Within porous substrate electroporation specifically, there are a few potential areas where significant improvement can be made in the coming years. First, control of cell-ECM and basal membrane tension may facilitate larger pore formation with a tight seal between the substrate and the cell membrane, the translocation of large plasmids with complex shapes, and the delivery of controlled amounts of cargos. Second, the choice of porous substrate materials, the selection of micro/nanochannel dimensions, and the design of electrical waveforms all play a vital role in regulating the generation of electrical potential both at the membrane and at the micro/nanochannels, and in determining the transport of cargo molecules across the micro/nanochannels in the context of complicated electrokinetic landscapes. In addition, for porous substrate arrays, new techniques for patterning cells are prerequisite to facilitate high throughput requirements. Lastly, porous substrate electroporation has predominantly been used in proof of concept studies, therefore studies should begin investigating more complex applications such as temporal sampling of molecules of interest for real-time monitoring in live cells; batch production and extraction of industrial proteins; and transdifferentiation and iPSC reprogramming.

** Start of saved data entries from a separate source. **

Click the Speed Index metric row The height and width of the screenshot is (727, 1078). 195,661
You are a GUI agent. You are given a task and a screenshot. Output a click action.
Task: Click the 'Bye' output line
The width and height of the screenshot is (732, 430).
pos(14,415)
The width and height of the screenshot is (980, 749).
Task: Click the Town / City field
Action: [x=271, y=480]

Beyond porous substrate-based electroporation, automated probe-based methods and flow-through microfluidic methods are well suited to other applications. Flow-through microfluidics are unparalleled for applications containing non-adherent cells such as analysis or modification of blood cells. Meanwhile, automated-probe based methods are uniquely capable for studying fundamental biological mechanisms in adherent cells across large populations. However, challenges remain with intracellular delivery in general. First, to fulfill challenging applications such as high throughput, uniform iPSC reprogramming, intracellular delivery systems must be able to both process millions of cells and be viewed in the context of current state-of-the-art single cell analysis, in which the heterogeneity of individual cells is examined. In this regard, there is a need for systems that deliver with similar control to single-cell delivery platforms while maintaining high throughput. In addition, most intracellular delivery methods outside of probe-based methods have been unable to demonstrate rapid delivery of DNA to the nucleus, often requiring many hours for translation to be detected. Lastly, innovative biological assays are needed to provide more accurate metrics for examining cell health after delivery for precise quantification of unintended side effects.